19-Aug

Sometimes it may not seem like it, but your teen develops many personal habits based on your behaviors. This includes your actions behind the wheel. Being a positive “driving” role-model can ensure the safety of your teen and help you avoid costly insurance premiums from tickets and accidents.

Take a moment to think about your driving habits. Are you an aggressive driver that speeds and tailgates? Do you roll through stop signs like the word “stop” is merely a suggestion? Have you recently yelled out the window to let someone know your opinion of his or her driving? Do you routinely engage in distracted driving? 

Teens view driving as a passage into adulthood. They can’t wait to get behind the wheel. In their eagerness, they sit in the passenger seat and absorb how drivers behave. 

Lectures about safe driving could easily be met with rolled eyes and waning attention. What you do behind the wheel, however, is a major influence for your teen’s driving habits. You want to make sure you are doing everything you could to be a good example. As a result, you may be saving your teen’s life.

Accidents Happen–Especially to Teens

As teenage drivers learn to navigate the roadways, they often make mistakes or bad decisions. Sometimes this means another driver blaring a horn. Others mistakes can result in damage to your family car, injuries, and even death. 
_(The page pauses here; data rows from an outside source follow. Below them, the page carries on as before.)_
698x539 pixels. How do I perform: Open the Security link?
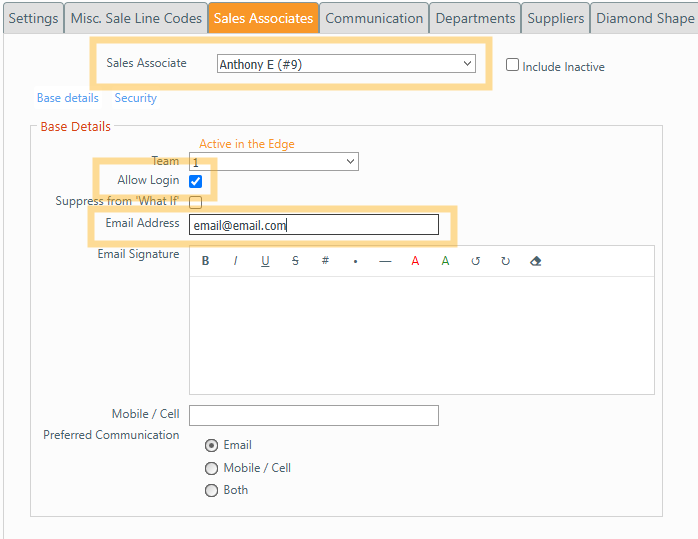[135, 98]
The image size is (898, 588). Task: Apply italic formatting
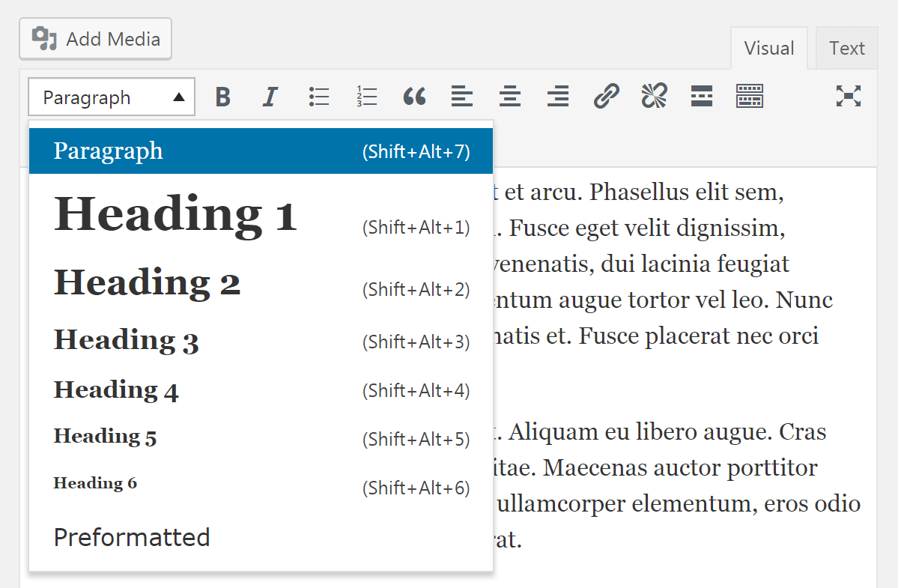point(270,97)
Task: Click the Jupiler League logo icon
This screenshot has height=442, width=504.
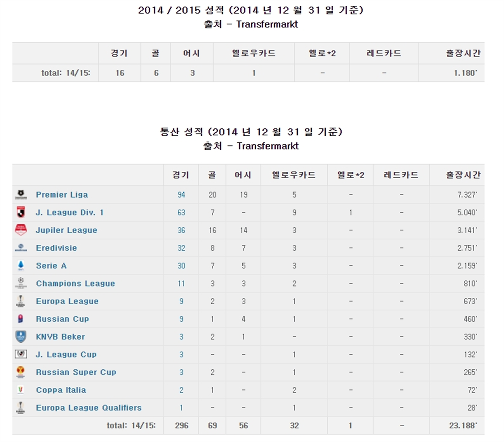Action: [21, 230]
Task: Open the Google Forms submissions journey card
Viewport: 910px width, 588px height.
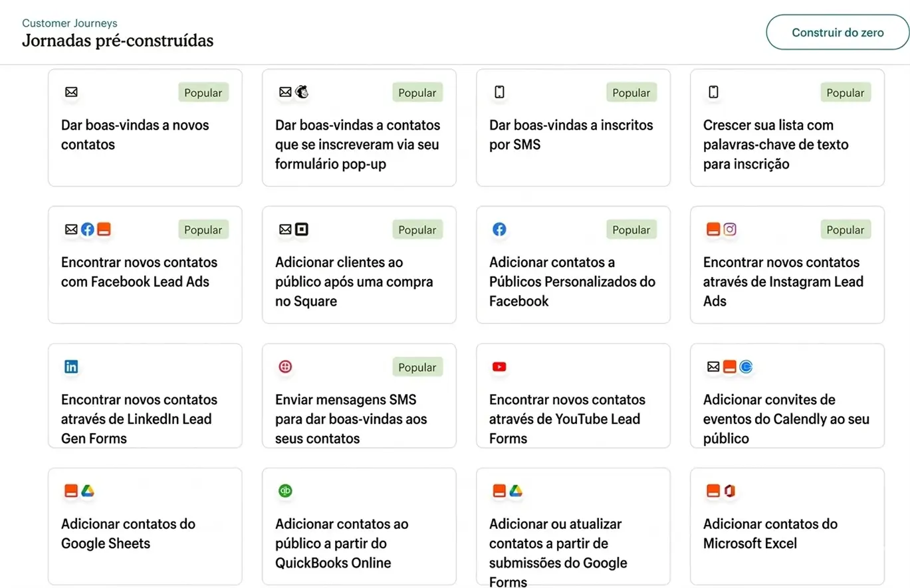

According to the Florida Department of Highway Safety and Motor Vehicles, in 2017, Florida drivers ages 20 and under were involved in almost 48,000 crashes involving no injuries. In addition, almost 16,000 involved both major, minor, and possible injuries. Sadly, 177 Florida teens lost their lives while behind the wheel. 

Closer to home, in Hillsborough County, the crash rate for teens seventeen and under increased by more than 8% in 2017. Drivers under 20 accounted for over 5,000 crashes with more than 1,300 injuries.  

Without a doubt, some of these crashes and injuries were easily preventable. Learned behaviors from older drivers may play a role.

Protect Your Teen by Setting a Good Example

Being mindful of your driving practices can be the difference between your teen arriving home safely or getting a distressed call from an accident scene. 

Here are some things you can do:

  • Don’t drive distracted: Checking your cell phone or eating your lunch on the go lets your teen know these behaviors are acceptable. Distracted driving is one of the most dangerous driving behaviors. Even checking a simple text can take your eyes off the road for the length of a football field. Keep your distractions to a minimum while driving.
  • Drive defensively: Aggressive driving causes accidents. Since your child graduated from a rear-facing car seat, he or she had the opportunity to observe everything you did behind the wheel. Speeding, tailgating, and frequent lane changes may seem easy to you, but to an untrained teen driver, these behaviors are risky–even deadly. Rule of thumb: drive the way your want your teen to drive.
  • Illustrate safe driving practices: As you are driving, teach your teen the importance of wearing a seatbelt, checking blind spots, safe following distances, and scanning the road and mirrors for possible hazards. 
  • Familiarize your teen with the vehicle: You’ve been driving for years. What you may see as common sense may be a whole new learning experience for your teen. Make sure he or she is well aware of the basics–turning on hazard lights, adjusting mirrors, and even changing a flat tire. 

Start the Discussion About Safe Driving Early

Don’t wait until your teen has his or her learner’s permit to talk about safe driving. Just about any trip can open the discussion about safe driving practices. For example, if it starts raining,  talk about how to use the windshield wipers and the importance of giving your car more braking distance. If you are driving near a truck, mention how important it is to stay out of the trucker’s blind spots and how these vehicles take longer to come to a complete stop.  

You can even make a game of it. Have your teen try to spot bad driving behaviors by other drivers. If he or she can identify a certain number (even if it is just one), go out for a treat.  While enjoying a simple indulgence, make a couple points about the importance of staying safe on the road.

Your teen’s safe driving starts with you. Adapting a safe, defensive driving lifestyle, may keep you from worrying every time your teen borrows the car keys.